🤖 AI Summary
Existing diffusion models struggle to generate long-duration human videos with stable identity and precise motion, suffering from identity drift and temporal incoherence. This paper proposes a single-image-plus-pose-sequence method for infinite-length human video generation. First, we design an in-context LoRA fine-tuning strategy that injects appearance features at the token level and embeds pose conditions at the channel level. Second, we introduce a novel interleaved segment-wise generation scheme with shared KV caching to ensure cross-segment temporal consistency and seamless concatenation. We further enhance coherence via transition-frame optimization and cross-attention control. Trained on only 33 hours of modest-scale data, our method significantly outperforms state-of-the-art approaches in identity fidelity, pose accuracy, and temporal coherence.
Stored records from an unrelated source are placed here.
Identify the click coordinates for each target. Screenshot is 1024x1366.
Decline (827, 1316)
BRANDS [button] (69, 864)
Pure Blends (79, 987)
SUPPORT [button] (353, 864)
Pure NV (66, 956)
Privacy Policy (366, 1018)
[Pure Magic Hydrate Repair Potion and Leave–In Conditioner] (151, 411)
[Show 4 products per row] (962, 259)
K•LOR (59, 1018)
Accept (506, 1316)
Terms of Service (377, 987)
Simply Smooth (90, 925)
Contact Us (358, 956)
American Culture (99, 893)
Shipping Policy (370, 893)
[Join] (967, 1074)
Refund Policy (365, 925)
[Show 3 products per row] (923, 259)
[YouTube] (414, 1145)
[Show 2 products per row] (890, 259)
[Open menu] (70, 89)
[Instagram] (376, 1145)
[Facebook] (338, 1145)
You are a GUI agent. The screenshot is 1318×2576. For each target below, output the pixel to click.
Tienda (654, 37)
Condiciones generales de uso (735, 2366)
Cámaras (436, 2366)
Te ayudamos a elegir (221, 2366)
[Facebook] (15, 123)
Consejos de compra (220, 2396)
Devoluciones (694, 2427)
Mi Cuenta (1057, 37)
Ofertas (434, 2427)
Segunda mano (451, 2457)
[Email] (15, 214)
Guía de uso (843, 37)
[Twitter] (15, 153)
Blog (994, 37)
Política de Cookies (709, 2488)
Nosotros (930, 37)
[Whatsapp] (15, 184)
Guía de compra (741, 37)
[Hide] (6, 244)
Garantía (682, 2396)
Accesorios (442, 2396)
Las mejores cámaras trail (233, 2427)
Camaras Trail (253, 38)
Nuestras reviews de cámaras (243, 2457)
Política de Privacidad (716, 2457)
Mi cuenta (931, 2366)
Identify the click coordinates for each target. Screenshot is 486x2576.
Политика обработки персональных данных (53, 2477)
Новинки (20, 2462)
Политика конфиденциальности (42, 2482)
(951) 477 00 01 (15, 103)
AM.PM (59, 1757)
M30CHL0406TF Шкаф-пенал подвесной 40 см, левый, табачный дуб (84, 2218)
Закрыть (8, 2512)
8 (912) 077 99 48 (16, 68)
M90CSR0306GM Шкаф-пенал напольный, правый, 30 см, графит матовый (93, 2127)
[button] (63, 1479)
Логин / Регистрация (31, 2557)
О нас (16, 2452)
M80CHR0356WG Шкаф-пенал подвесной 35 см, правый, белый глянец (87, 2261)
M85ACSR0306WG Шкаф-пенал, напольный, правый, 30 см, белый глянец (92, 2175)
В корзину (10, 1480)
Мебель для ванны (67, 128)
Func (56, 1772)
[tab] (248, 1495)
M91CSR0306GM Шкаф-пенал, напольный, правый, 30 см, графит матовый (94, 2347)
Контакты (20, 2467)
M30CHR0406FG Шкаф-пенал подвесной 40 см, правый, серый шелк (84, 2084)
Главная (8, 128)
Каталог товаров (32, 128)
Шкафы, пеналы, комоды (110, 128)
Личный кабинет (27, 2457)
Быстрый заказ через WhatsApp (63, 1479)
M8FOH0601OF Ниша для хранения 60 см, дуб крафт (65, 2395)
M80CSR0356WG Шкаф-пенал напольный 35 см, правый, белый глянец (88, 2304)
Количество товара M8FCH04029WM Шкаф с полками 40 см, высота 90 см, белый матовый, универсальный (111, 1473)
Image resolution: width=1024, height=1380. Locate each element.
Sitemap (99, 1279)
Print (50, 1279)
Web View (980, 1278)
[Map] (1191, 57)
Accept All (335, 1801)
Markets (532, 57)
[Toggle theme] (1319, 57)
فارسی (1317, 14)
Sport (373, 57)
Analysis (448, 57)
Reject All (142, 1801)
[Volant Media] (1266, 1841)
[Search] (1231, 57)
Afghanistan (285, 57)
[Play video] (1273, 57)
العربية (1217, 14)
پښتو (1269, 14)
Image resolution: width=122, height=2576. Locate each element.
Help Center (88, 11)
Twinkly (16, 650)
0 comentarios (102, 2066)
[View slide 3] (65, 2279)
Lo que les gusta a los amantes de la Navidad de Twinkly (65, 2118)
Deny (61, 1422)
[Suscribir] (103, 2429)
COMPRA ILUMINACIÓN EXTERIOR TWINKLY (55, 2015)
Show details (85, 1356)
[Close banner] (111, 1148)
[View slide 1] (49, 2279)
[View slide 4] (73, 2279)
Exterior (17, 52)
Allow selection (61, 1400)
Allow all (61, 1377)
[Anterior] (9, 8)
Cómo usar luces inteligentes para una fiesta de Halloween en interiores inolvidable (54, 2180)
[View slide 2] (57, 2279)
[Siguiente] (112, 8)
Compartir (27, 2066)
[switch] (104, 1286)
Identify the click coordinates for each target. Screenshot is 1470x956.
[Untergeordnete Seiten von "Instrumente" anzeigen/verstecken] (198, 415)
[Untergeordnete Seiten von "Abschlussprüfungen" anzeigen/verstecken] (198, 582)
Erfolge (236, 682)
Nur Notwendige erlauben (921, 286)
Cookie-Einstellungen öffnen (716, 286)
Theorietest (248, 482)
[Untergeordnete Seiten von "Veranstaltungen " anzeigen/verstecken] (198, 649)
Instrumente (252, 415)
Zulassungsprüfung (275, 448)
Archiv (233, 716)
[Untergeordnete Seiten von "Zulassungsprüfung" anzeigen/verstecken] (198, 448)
It enables high-fidelity, artifact-free synthesis of human motion videos of arbitrary length.
📝 Abstract
Generating long, temporally coherent videos with precise control over subject identity and motion is a formidable challenge for current diffusion models, which often suffer from identity drift and are limited to short clips. We introduce PoseGen, a novel framework that generates arbitrarily long videos of a specific subject from a single reference image and a driving pose sequence. Our core innovation is an in-context LoRA finetuning strategy that injects subject appearance at the token level for identity preservation, while simultaneously conditioning on pose information at the channel level for fine-grained motion control. To overcome duration limits, PoseGen pioneers an interleaved segment generation method that seamlessly stitches video clips together, using a shared KV cache mechanism and a specialized transition process to ensure background consistency and temporal smoothness. Trained on a remarkably small 33-hour video dataset, extensive experiments show that PoseGen significantly outperforms state-of-the-art methods in identity fidelity, pose accuracy, and its unique ability to produce coherent, artifact-free videos of unlimited duration.